## What is being asked
Under this line are the records; write out word for word the part that begins at the line containing "More (314, 75)" and ends at the line containing "توشیبا (638, 950)", and no more.

## Material supplied
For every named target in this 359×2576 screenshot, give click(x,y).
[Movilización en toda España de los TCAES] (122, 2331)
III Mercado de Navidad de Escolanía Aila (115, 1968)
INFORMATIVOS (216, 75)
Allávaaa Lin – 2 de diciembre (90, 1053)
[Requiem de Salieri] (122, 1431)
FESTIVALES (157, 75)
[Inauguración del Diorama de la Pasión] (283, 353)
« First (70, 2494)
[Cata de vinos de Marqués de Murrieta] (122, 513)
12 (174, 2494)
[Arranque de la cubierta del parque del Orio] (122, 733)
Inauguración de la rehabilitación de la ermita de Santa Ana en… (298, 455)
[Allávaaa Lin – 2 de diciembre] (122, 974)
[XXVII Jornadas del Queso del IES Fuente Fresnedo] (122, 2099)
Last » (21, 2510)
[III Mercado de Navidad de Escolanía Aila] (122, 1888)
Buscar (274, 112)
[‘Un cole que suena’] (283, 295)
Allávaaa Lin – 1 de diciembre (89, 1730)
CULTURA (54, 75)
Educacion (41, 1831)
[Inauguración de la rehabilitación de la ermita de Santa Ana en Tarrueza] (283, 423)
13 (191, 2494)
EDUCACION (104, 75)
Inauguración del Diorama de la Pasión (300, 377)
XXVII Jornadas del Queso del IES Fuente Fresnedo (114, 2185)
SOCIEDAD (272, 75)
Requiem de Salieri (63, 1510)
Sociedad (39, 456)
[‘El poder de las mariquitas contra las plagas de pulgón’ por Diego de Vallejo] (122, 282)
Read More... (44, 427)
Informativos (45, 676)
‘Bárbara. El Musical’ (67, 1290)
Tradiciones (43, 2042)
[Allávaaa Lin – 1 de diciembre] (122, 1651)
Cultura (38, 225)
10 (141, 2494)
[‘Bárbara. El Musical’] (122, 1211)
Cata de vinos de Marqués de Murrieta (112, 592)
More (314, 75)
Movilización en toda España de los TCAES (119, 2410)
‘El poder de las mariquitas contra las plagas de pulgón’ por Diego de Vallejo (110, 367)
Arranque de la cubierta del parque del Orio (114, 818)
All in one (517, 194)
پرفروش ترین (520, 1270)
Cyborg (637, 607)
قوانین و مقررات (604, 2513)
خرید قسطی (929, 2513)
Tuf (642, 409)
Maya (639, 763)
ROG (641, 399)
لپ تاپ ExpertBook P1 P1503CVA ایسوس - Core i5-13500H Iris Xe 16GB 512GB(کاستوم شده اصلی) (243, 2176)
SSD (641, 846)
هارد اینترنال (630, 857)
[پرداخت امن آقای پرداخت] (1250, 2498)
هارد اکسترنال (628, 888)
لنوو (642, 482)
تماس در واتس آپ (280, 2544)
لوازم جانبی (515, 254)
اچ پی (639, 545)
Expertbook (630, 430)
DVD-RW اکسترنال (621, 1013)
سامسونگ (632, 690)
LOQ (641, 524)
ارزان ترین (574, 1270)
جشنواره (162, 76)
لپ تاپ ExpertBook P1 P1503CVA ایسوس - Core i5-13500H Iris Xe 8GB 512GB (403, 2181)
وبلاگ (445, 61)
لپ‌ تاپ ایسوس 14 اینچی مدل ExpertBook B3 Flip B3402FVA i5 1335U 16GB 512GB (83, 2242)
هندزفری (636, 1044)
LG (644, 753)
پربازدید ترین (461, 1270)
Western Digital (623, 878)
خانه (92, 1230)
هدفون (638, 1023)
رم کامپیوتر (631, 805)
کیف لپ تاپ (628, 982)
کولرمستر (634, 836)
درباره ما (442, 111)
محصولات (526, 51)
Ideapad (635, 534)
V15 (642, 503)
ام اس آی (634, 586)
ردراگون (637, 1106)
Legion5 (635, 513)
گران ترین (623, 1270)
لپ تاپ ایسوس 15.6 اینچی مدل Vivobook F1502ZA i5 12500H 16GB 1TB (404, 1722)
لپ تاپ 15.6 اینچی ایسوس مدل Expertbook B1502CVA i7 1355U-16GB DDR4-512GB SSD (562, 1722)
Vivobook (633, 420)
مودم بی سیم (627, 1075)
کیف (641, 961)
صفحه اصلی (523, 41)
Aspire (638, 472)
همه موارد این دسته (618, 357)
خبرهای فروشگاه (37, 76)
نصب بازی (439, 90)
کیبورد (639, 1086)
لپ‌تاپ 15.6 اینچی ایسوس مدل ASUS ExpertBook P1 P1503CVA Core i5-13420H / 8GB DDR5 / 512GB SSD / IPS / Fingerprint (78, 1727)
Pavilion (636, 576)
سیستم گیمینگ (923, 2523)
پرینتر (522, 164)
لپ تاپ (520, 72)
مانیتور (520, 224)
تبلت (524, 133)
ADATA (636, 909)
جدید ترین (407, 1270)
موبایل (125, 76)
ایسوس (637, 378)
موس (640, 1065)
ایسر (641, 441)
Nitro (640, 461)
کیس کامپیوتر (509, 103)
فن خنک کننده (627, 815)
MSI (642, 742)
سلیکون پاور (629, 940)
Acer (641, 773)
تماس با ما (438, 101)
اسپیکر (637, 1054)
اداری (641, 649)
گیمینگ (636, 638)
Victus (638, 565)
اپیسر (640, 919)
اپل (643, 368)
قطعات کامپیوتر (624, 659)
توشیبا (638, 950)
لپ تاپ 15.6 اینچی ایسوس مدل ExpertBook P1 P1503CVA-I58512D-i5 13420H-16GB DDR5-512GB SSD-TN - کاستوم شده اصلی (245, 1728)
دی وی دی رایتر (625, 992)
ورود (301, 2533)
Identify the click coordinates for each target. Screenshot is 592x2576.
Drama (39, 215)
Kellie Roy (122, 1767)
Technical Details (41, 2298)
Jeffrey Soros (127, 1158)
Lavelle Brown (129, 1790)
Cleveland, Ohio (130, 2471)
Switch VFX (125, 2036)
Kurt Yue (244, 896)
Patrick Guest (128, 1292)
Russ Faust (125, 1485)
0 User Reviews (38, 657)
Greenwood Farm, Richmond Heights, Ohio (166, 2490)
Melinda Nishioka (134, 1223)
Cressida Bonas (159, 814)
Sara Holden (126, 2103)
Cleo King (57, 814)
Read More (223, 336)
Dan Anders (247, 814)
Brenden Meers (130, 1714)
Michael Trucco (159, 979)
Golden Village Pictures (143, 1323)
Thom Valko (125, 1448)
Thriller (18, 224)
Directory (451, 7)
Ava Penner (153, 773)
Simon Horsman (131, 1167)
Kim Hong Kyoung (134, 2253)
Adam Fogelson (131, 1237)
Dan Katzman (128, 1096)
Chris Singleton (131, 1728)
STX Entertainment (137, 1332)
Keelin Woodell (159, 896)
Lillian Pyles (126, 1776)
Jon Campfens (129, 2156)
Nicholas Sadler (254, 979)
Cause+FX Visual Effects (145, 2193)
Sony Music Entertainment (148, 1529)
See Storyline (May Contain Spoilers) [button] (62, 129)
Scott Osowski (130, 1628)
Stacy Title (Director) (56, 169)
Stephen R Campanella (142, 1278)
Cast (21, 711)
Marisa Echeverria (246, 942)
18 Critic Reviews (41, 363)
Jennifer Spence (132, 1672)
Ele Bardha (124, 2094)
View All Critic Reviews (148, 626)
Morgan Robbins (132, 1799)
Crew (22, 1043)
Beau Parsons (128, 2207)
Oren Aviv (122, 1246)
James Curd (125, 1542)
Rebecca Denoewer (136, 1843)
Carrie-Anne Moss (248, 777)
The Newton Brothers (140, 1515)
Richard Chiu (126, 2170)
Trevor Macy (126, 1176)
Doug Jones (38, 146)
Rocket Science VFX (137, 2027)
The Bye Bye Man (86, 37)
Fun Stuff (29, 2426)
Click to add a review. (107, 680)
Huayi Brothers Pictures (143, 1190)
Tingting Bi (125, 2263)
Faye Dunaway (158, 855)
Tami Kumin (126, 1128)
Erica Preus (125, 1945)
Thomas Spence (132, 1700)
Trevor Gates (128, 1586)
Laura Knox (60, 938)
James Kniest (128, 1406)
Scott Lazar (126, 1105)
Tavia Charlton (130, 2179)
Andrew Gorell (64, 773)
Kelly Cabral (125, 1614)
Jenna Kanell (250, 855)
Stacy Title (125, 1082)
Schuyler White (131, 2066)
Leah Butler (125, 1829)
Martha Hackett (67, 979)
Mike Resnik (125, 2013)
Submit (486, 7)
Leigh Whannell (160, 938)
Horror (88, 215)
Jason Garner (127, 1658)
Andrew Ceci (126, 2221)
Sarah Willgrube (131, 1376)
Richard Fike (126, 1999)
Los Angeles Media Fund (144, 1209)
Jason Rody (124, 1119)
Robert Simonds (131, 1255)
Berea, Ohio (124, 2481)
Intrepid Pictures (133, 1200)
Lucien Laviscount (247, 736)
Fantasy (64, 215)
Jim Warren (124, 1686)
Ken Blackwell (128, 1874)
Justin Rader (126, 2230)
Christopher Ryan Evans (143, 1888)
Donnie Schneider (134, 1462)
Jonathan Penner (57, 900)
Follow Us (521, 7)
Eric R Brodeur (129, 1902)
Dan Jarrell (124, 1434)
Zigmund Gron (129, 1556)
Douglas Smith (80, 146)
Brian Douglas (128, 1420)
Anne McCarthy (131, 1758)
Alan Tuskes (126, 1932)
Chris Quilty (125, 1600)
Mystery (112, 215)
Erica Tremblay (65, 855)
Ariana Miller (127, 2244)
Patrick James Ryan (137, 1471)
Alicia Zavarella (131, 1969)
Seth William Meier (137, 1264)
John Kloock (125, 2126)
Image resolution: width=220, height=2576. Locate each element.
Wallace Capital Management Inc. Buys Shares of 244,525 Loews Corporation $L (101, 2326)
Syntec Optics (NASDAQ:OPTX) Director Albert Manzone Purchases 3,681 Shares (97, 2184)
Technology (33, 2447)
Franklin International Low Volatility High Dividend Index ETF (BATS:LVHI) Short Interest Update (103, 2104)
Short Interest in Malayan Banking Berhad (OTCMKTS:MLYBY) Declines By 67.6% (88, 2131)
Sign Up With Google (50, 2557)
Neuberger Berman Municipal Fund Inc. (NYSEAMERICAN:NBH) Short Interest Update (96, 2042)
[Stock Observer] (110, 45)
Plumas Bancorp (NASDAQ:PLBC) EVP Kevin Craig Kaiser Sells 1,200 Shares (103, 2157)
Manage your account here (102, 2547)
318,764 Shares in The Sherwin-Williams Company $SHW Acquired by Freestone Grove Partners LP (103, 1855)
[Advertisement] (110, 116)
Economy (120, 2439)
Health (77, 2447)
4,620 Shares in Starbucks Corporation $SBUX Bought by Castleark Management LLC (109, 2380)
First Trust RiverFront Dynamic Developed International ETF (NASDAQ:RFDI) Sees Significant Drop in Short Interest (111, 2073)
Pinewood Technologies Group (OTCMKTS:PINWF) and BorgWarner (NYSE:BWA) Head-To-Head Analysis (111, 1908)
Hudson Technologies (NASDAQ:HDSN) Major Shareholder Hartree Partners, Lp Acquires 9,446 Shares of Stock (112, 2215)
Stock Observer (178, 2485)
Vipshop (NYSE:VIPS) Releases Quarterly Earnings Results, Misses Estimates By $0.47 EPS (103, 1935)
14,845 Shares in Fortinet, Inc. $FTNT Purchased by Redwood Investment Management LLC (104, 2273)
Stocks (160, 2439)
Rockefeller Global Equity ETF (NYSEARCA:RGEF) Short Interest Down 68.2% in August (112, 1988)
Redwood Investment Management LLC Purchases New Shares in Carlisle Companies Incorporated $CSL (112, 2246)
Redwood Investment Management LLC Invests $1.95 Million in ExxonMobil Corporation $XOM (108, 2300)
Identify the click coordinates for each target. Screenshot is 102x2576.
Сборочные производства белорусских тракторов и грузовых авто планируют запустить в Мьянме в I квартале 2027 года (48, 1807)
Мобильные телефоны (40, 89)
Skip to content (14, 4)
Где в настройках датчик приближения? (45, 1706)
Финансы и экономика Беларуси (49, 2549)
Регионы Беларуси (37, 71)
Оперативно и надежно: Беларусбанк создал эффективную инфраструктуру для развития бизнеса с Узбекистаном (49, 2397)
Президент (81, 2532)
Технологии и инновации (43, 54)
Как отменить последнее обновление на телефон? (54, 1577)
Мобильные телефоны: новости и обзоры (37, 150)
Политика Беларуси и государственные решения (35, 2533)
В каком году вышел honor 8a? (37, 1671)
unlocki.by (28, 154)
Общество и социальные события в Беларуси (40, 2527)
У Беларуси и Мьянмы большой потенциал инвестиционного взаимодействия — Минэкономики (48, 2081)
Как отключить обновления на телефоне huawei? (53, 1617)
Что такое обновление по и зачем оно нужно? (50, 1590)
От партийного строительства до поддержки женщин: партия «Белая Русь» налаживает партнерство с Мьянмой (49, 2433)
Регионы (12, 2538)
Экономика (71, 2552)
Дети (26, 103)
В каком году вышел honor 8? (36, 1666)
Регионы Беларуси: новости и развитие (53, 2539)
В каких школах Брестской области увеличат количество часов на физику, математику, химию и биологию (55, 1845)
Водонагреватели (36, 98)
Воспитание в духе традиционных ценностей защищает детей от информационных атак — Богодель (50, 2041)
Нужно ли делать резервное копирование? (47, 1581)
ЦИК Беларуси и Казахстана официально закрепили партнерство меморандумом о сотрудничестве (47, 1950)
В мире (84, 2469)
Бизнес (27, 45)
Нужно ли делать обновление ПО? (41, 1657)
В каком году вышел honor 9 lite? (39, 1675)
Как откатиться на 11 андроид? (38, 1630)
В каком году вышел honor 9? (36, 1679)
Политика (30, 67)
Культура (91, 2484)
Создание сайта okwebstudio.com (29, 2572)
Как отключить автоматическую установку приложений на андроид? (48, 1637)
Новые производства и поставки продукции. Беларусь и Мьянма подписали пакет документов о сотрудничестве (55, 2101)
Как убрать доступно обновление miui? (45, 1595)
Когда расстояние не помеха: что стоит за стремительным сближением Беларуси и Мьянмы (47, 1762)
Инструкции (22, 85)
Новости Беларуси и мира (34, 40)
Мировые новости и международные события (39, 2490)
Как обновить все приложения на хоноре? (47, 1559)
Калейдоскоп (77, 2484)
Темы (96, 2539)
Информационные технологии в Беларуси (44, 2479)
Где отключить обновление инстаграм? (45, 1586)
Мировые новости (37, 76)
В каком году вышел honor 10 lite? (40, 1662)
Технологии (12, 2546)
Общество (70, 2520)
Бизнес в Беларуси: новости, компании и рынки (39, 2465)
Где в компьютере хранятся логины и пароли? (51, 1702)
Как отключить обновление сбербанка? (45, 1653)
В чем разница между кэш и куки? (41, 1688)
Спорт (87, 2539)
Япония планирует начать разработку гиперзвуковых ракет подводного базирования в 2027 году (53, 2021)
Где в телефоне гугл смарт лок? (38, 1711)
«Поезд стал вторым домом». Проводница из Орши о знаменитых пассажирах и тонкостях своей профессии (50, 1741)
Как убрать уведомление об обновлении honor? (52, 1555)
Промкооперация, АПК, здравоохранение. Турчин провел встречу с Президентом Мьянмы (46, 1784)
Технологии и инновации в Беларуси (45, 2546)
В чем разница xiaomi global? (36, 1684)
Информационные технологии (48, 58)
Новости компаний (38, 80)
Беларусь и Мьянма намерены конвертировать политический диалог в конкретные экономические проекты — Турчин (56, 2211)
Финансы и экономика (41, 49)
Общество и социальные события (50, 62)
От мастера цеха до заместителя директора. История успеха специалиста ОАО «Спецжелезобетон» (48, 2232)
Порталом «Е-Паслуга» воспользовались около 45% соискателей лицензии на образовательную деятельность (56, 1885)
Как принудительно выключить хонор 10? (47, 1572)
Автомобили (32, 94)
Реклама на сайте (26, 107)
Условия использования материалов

## Worked solution
More (314, 75)
Movilización en toda España de los TCAES (119, 2410)
‘El poder de las mariquitas contra las plagas de pulgón’ por Diego de Vallejo (110, 367)
Arranque de la cubierta del parque del Orio (114, 818)
All in one (517, 194)
پرفروش ترین (520, 1270)
Cyborg (637, 607)
قوانین و مقررات (604, 2513)
خرید قسطی (929, 2513)
Tuf (642, 409)
Maya (639, 763)
ROG (641, 399)
لپ تاپ ExpertBook P1 P1503CVA ایسوس - Core i5-13500H Iris Xe 16GB 512GB(کاستوم شده اصلی) (243, 2176)
SSD (641, 846)
هارد اینترنال (630, 857)
[پرداخت امن آقای پرداخت] (1250, 2498)
هارد اکسترنال (628, 888)
لنوو (642, 482)
تماس در واتس آپ (280, 2544)
لوازم جانبی (515, 254)
اچ پی (639, 545)
Expertbook (630, 430)
DVD-RW اکسترنال (621, 1013)
سامسونگ (632, 690)
LOQ (641, 524)
ارزان ترین (574, 1270)
جشنواره (162, 76)
لپ تاپ ExpertBook P1 P1503CVA ایسوس - Core i5-13500H Iris Xe 8GB 512GB (403, 2181)
وبلاگ (445, 61)
لپ‌ تاپ ایسوس 14 اینچی مدل ExpertBook B3 Flip B3402FVA i5 1335U 16GB 512GB (83, 2242)
هندزفری (636, 1044)
LG (644, 753)
پربازدید ترین (461, 1270)
Western Digital (623, 878)
خانه (92, 1230)
هدفون (638, 1023)
رم کامپیوتر (631, 805)
کیف لپ تاپ (628, 982)
کولرمستر (634, 836)
درباره ما (442, 111)
محصولات (526, 51)
Ideapad (635, 534)
V15 (642, 503)
ام اس آی (634, 586)
ردراگون (637, 1106)
Legion5 (635, 513)
گران ترین (623, 1270)
لپ تاپ ایسوس 15.6 اینچی مدل Vivobook F1502ZA i5 12500H 16GB 1TB (404, 1722)
لپ تاپ 15.6 اینچی ایسوس مدل Expertbook B1502CVA i7 1355U-16GB DDR4-512GB SSD (562, 1722)
Vivobook (633, 420)
مودم بی سیم (627, 1075)
کیف (641, 961)
صفحه اصلی (523, 41)
Aspire (638, 472)
همه موارد این دسته (618, 357)
خبرهای فروشگاه (37, 76)
نصب بازی (439, 90)
کیبورد (639, 1086)
لپ‌تاپ 15.6 اینچی ایسوس مدل ASUS ExpertBook P1 P1503CVA Core i5-13420H / 8GB DDR5 / 512GB SSD / IPS / Fingerprint (78, 1727)
Pavilion (636, 576)
سیستم گیمینگ (923, 2523)
پرینتر (522, 164)
لپ تاپ (520, 72)
مانیتور (520, 224)
تبلت (524, 133)
ADATA (636, 909)
جدید ترین (407, 1270)
موبایل (125, 76)
ایسوس (637, 378)
موس (640, 1065)
ایسر (641, 441)
Nitro (640, 461)
کیس کامپیوتر (509, 103)
فن خنک کننده (627, 815)
MSI (642, 742)
سلیکون پاور (629, 940)
Acer (641, 773)
تماس با ما (438, 101)
اسپیکر (637, 1054)
اداری (641, 649)
گیمینگ (636, 638)
Victus (638, 565)
اپیسر (640, 919)
اپل (643, 368)
قطعات کامپیوتر (624, 659)
توشیبا (638, 950)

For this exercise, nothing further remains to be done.